[Saved data entries]
....

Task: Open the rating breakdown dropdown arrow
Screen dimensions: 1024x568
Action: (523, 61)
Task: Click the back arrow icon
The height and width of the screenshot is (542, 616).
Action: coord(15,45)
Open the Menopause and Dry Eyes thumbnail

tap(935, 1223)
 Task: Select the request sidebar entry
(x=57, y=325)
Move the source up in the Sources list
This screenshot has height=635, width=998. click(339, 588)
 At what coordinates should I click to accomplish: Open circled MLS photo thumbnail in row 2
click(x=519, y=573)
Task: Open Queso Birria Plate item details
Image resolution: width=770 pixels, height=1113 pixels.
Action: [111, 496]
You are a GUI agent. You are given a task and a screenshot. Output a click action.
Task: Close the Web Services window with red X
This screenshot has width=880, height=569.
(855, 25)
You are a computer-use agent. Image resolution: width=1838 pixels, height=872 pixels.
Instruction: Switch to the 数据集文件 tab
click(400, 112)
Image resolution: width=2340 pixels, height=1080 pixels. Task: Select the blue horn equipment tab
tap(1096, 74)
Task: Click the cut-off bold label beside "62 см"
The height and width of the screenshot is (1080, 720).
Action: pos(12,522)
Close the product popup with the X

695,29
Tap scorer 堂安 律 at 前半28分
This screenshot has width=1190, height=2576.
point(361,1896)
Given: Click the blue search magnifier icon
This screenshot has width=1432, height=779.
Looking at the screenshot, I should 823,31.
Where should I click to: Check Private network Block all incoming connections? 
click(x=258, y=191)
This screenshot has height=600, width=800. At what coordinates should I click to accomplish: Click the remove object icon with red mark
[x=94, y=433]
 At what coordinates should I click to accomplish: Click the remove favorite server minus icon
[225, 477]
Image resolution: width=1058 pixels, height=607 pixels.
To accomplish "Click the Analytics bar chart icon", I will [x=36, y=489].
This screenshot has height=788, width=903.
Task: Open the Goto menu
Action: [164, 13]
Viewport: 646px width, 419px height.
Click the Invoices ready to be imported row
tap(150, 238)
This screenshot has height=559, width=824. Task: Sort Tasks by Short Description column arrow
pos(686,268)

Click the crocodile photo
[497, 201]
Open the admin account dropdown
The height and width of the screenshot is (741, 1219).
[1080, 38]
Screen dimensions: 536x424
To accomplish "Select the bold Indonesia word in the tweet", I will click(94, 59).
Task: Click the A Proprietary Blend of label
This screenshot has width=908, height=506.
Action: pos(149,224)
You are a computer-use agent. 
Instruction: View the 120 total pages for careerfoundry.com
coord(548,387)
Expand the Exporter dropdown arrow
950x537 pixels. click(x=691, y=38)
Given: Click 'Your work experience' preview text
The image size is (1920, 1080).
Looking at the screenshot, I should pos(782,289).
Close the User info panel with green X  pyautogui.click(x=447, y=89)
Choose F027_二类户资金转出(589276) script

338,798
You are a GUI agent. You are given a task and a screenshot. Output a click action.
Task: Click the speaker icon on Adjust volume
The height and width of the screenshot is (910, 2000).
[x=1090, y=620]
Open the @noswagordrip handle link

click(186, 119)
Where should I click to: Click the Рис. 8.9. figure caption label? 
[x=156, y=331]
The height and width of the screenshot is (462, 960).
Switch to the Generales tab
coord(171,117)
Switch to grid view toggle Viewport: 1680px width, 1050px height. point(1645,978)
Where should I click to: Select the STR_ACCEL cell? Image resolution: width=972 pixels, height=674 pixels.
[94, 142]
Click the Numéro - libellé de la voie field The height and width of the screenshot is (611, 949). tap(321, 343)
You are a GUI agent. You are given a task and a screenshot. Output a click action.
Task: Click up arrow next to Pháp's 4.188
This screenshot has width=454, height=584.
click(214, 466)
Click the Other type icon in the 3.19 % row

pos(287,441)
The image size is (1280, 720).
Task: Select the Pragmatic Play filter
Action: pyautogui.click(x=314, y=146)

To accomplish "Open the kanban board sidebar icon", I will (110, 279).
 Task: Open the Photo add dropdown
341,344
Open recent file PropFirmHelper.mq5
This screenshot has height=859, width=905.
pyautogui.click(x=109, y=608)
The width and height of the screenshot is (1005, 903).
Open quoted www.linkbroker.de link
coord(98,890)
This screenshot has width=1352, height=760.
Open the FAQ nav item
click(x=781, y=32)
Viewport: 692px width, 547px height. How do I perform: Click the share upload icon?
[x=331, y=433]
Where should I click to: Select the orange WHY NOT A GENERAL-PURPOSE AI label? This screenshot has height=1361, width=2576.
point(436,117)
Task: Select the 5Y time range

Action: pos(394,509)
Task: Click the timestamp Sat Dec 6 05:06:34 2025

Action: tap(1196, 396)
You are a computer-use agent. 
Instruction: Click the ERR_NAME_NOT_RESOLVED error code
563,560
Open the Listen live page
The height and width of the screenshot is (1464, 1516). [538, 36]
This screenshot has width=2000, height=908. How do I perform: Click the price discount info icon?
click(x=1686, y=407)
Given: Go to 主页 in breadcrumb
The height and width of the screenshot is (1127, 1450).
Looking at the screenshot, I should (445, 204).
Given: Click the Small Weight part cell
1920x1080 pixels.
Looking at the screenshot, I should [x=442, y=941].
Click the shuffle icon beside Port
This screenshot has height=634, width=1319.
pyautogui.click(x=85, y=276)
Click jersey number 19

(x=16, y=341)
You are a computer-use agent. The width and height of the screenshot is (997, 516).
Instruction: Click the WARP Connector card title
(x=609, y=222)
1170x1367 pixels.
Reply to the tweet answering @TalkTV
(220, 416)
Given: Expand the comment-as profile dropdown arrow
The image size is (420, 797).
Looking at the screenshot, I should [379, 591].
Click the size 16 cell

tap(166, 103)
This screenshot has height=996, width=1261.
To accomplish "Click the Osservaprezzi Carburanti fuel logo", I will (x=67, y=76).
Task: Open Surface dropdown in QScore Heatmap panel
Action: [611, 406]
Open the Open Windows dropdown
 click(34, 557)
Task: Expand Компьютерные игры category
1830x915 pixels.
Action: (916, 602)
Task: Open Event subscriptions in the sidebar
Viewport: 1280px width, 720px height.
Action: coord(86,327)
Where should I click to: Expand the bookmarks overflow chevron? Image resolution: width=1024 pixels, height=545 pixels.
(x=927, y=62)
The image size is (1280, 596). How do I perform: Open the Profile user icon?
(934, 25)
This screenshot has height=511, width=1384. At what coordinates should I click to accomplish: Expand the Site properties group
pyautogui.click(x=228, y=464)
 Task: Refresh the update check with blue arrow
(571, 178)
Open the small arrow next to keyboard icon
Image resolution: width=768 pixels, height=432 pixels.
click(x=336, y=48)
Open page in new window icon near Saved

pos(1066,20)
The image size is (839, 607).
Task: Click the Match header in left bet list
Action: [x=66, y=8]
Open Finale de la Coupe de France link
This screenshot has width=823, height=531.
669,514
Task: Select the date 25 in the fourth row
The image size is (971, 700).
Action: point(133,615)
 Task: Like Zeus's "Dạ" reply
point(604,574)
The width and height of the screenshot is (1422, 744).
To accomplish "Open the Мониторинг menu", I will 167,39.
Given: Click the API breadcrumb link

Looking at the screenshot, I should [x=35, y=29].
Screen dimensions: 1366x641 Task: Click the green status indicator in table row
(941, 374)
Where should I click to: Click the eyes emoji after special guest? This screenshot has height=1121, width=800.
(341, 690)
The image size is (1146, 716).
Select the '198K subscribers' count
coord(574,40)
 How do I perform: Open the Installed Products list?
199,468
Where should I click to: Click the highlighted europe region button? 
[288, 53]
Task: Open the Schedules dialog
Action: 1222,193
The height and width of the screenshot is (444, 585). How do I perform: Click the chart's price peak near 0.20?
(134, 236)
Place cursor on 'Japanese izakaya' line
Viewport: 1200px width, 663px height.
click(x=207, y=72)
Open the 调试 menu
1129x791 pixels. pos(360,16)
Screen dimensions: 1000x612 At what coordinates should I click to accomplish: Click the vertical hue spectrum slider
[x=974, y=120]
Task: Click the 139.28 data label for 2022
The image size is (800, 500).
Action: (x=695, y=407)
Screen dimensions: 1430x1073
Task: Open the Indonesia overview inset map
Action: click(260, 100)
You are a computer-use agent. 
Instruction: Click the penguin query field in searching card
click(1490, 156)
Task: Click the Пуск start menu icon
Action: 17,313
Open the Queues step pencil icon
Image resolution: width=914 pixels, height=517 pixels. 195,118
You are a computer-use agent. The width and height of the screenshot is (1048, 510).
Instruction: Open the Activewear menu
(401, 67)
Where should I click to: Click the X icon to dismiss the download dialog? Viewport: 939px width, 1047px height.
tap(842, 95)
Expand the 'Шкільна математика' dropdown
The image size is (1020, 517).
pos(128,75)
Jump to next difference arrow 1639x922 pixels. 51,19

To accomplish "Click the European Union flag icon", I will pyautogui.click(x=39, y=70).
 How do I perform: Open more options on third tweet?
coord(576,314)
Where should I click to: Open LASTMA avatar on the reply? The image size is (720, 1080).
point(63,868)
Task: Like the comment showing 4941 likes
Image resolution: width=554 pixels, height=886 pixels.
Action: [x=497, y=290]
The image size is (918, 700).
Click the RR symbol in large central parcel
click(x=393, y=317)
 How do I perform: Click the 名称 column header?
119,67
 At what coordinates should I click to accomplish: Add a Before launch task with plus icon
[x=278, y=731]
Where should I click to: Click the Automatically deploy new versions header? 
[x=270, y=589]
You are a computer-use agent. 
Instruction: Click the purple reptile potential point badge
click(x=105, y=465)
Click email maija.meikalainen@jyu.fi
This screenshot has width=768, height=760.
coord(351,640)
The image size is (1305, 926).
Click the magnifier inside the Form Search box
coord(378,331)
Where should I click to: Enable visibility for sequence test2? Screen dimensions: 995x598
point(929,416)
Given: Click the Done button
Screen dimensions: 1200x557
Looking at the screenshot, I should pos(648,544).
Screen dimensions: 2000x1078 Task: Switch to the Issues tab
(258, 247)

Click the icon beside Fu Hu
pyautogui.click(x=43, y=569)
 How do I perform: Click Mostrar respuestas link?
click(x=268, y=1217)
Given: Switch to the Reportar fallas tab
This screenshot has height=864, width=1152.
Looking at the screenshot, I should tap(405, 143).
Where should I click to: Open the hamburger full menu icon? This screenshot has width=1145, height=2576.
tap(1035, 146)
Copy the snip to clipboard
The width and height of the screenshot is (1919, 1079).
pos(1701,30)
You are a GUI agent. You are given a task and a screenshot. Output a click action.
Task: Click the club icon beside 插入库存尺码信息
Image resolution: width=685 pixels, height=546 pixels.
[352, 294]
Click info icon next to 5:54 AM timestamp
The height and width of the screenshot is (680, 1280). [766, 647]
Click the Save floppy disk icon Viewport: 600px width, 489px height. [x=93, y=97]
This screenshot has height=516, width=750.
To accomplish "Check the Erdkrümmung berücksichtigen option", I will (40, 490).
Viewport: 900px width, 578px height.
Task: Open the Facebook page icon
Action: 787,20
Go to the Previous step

....

> **TASK DETAILS**
Only one stretch of the records above is wanted: the lines between the one holding "Open the 调试 menu" and the one holding "Task: Click the 139.28 data label for 2022", inclusive, reproduced exactly.

> **YOUR RESPONSE**
Open the 调试 menu
1129x791 pixels. pos(360,16)
Screen dimensions: 1000x612 At what coordinates should I click to accomplish: Click the vertical hue spectrum slider
[x=974, y=120]
Task: Click the 139.28 data label for 2022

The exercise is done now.